Pour cela, les data engineers ont tiré des flux vers un entrepôt de données qui nourrit la plateforme de traitement de machine learning. Avant de renvoyer les paramètres obtenus vers l’environnement de simulation, les data scientists exécutent une optimisation bayésienne afin d’améliorer la précision des algorithmes. Cette boucle permettrait de recueillir des résultats en quelques jours au lieu de plusieurs semaines.
La méthode a été mise en œuvre dans la conception d’injecteurs diesel. Une simulation sans IA peut demander jusqu’à 10 000 CPU par heure sur un HPC et un long temps de prototypage et de simulations. Une fois les modèles d’IA d’optimisation de design formés en une semaine, les ingénieurs pourraient plus facilement comprendre les phénomènes physiques complexes applicables aux pièces qu’ils conçoivent, tout en réduisant drastiquement le temps d’usage du HPC et de simulation.
Cette intelligence artificielle hybride sera aussi appliquée aux données issues du terrain, promet Michael Bolle. Elle deviendra une étape du cycle AIoT.
Cette approche qui mêle physique et machine learning n’est pas spécifique à Bosch. Lors de l’AICON 2021, Karen Willcox, la directrice de l’Institut Oden – situé à l’université d’Austin, au Texas – a elle aussi mis en évidence l’importance de cette approche dans le cadre de la production de jumeaux numériques.

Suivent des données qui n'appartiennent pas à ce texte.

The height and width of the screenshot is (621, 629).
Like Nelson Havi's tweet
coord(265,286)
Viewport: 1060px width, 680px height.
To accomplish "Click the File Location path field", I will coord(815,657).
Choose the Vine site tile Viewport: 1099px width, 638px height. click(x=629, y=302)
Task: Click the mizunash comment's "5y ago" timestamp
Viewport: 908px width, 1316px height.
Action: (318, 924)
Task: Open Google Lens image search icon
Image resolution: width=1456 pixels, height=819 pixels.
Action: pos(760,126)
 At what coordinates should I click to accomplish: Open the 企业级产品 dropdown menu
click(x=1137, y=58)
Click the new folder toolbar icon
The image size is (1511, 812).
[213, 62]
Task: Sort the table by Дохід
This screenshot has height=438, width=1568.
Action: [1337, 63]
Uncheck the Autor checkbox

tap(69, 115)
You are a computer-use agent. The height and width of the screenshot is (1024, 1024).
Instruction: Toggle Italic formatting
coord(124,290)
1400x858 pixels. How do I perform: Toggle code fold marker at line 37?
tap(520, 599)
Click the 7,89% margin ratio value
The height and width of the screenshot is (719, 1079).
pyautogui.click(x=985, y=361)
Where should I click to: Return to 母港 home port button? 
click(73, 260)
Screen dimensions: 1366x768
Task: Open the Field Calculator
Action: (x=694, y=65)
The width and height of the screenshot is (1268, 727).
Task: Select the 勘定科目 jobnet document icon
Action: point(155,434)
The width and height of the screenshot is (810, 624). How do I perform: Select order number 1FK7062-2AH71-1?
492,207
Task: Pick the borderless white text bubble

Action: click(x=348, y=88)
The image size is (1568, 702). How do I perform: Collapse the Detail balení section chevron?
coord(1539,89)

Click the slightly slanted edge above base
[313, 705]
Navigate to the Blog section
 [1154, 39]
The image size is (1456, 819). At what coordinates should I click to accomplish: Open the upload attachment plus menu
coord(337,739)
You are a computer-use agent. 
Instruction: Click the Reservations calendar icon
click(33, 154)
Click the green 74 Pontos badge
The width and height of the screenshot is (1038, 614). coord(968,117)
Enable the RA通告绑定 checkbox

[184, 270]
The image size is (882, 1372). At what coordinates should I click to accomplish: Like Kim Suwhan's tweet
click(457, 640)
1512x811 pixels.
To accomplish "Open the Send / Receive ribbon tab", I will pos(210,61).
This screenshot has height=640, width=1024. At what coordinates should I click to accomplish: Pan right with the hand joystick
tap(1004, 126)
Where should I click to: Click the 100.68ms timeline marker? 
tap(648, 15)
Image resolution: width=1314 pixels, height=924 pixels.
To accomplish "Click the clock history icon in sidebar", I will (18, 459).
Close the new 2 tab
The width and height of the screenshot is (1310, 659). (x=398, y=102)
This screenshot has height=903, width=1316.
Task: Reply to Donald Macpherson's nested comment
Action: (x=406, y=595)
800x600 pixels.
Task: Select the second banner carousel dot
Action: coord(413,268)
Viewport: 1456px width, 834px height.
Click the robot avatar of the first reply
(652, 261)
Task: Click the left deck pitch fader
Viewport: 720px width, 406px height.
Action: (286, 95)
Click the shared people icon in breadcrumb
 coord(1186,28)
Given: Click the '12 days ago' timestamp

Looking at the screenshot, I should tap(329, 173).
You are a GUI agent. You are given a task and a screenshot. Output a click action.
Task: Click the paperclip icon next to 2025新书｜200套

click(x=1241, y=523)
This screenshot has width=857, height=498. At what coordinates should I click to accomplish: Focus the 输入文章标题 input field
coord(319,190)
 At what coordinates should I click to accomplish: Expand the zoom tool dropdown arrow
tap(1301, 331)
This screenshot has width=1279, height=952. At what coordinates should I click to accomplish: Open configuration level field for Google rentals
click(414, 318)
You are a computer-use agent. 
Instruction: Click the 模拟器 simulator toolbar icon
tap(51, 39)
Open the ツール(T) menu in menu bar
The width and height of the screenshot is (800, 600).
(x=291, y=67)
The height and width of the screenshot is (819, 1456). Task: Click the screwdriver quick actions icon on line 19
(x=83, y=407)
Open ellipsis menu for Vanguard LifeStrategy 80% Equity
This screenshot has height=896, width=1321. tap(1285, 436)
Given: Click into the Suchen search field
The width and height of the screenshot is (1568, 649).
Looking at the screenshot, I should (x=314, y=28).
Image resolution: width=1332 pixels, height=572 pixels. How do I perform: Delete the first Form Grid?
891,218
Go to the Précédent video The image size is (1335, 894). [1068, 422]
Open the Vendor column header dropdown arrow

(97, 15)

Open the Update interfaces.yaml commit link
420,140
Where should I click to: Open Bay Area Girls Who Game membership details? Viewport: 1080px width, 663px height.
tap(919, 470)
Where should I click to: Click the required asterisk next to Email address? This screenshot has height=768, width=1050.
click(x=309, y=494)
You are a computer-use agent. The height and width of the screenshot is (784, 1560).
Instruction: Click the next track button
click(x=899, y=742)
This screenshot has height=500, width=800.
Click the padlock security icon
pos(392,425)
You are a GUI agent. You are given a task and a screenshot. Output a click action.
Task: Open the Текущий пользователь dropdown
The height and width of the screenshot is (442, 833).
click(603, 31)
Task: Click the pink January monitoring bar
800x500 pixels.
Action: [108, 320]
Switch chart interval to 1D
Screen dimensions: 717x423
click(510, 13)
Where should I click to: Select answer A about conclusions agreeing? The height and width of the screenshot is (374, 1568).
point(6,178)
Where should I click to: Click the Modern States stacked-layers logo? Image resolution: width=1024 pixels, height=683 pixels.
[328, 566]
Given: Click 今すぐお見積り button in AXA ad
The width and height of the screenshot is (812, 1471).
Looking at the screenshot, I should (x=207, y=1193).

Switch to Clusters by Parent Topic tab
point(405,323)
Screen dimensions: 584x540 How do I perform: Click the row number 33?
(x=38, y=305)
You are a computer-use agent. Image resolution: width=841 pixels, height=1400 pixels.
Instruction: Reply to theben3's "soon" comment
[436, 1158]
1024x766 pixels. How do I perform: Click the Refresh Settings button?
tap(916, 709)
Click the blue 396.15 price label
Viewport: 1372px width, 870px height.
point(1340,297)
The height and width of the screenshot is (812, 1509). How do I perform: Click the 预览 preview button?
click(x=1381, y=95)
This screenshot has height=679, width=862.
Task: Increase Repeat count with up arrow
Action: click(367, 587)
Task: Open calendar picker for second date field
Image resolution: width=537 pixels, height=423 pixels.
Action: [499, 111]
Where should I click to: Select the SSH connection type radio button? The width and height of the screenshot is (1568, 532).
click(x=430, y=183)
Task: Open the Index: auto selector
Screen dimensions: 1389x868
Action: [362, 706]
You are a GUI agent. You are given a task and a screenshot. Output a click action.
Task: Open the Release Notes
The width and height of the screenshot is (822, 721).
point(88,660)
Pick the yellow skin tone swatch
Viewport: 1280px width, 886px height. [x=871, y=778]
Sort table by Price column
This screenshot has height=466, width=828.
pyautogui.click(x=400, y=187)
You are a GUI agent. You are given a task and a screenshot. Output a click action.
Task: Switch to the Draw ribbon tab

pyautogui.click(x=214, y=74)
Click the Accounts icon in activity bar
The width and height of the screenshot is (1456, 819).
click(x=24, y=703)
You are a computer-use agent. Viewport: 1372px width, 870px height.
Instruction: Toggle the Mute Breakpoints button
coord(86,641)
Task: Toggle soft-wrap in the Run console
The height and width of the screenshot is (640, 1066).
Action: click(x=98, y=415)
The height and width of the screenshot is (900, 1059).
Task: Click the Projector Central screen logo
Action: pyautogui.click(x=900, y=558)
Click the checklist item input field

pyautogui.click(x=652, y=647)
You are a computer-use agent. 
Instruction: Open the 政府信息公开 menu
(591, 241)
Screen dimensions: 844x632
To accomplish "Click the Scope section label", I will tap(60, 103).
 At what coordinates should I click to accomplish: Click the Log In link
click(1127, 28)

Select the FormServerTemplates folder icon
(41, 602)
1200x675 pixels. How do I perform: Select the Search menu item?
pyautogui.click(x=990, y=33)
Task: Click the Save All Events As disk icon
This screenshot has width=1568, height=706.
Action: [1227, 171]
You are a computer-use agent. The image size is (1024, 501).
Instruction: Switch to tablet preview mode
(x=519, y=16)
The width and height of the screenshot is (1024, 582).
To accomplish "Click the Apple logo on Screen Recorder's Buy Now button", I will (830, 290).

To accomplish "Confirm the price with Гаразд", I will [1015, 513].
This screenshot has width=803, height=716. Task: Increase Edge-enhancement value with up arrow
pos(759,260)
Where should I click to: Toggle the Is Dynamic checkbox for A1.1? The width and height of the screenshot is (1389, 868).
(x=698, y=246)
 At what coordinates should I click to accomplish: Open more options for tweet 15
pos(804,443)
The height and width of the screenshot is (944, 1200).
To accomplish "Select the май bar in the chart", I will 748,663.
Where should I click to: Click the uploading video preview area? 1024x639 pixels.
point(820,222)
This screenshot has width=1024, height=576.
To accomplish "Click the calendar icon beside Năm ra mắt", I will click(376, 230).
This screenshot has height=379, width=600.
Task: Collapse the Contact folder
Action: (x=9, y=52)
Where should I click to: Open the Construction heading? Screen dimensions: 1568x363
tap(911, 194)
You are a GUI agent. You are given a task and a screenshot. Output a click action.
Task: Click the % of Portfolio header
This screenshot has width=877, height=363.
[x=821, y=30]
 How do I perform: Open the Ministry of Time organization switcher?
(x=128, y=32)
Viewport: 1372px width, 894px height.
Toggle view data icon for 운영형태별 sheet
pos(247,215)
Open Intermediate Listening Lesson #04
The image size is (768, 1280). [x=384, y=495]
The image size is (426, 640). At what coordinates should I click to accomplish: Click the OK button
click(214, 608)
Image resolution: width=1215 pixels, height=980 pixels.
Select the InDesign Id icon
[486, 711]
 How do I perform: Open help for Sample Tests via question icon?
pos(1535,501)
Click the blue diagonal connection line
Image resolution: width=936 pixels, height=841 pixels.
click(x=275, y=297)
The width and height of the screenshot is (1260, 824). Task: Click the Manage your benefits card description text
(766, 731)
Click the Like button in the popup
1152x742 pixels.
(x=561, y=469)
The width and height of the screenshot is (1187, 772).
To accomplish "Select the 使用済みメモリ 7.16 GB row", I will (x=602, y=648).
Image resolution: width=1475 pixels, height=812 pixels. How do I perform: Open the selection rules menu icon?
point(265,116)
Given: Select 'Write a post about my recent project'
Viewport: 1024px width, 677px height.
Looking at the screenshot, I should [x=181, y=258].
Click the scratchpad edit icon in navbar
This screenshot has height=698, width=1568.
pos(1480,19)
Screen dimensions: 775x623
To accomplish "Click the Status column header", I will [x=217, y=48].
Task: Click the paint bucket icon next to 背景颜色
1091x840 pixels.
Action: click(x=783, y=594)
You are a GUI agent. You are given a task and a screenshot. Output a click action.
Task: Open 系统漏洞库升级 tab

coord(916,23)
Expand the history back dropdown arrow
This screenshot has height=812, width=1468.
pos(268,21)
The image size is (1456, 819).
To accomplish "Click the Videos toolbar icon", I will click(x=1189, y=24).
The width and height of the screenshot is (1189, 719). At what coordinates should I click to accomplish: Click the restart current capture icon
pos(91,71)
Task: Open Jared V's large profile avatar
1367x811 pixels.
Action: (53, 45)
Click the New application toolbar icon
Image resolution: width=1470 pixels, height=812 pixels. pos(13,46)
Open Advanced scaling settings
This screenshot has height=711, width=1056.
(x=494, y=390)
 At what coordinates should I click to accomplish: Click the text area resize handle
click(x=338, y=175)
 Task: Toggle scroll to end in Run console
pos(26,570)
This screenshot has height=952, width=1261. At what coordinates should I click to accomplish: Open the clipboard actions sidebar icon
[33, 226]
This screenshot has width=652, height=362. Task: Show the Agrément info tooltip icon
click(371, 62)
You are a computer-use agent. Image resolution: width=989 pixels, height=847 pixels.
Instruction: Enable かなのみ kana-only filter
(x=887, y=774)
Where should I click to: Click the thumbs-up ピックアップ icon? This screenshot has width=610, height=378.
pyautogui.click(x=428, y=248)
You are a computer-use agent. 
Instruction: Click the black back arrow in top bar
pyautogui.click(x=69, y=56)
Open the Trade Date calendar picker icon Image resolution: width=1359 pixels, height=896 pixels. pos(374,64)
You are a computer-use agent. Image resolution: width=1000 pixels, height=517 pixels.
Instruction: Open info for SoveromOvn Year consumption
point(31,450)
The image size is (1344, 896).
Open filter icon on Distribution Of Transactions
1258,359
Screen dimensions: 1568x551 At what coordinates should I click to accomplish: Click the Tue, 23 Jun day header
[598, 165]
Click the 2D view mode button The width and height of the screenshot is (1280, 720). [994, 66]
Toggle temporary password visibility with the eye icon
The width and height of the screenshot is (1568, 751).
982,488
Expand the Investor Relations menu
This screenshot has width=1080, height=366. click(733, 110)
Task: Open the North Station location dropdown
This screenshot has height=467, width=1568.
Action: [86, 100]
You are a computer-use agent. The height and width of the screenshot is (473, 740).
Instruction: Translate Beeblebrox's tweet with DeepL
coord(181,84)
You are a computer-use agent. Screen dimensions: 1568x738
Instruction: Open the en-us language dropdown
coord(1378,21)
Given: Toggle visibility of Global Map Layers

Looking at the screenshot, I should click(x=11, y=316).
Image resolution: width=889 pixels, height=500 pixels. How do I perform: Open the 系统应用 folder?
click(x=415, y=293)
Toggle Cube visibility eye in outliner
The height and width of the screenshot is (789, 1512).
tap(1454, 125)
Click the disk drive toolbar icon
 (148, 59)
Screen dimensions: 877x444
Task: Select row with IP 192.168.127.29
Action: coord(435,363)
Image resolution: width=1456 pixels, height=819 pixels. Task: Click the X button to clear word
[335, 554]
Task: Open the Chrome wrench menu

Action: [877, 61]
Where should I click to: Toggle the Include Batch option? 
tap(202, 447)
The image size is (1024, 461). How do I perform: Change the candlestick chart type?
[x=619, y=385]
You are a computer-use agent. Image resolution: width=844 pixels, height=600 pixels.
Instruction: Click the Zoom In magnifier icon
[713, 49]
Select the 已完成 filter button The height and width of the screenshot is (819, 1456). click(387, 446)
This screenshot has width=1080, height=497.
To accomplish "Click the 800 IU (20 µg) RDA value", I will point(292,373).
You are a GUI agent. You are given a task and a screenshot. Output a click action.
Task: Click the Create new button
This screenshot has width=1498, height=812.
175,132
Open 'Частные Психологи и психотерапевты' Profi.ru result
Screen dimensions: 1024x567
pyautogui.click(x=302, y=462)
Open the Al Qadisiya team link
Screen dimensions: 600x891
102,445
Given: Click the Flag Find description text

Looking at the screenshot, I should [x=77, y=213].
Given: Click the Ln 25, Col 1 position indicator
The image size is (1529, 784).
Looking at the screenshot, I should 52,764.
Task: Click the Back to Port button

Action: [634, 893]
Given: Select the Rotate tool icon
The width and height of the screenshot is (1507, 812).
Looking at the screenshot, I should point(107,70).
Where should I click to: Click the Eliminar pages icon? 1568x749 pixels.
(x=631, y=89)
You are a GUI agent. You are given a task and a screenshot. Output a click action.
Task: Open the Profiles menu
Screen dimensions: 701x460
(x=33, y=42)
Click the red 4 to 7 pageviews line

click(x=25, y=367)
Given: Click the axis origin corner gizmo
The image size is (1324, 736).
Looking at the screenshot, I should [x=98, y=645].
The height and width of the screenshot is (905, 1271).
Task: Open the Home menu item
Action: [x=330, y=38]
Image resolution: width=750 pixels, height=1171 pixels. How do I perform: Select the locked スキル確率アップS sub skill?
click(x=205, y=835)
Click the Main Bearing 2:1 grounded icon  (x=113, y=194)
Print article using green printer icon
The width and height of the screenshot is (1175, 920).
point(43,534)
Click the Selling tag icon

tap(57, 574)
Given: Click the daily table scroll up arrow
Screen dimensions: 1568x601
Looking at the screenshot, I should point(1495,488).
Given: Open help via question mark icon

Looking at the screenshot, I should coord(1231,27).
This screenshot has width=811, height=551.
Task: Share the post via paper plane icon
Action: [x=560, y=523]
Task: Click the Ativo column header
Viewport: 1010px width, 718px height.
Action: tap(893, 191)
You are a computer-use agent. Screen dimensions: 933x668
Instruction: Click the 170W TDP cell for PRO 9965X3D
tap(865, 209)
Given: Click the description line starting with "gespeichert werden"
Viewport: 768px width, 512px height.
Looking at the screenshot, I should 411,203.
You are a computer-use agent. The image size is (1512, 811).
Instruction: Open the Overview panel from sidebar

Au-delà des participants à l’événement organisé par l’industriel allemand, d’autres acteurs veulent eux aussi rapprocher ingénierie et data science. Par exemple Rolls-Royce Allemagne, la division motorisation du spécialiste de l’aéronautique, compte s’appuyer sur la plateforme de data science d’Altair pour y arriver.
Tout comme Rolls-Royce, Bosch étaie son expertise en data science sur un centre d’excellence, le Bosch Center for Artificial Intelligence (BCAI) qui possède sept antennes à travers le monde (Sunnyvale, Pittsburgh, Renningen, Tübingen Bengalore, Shanghai et Haïfa). Le BCAI conçoit l’ensemble de ses systèmes d’Intelligence artificielle. « Sa contribution au résultat financier s’élève à quelque 300 millions d’euros », assure la firme dans un communiqué de presse. L’investissement initial serait ainsi déjà remboursé.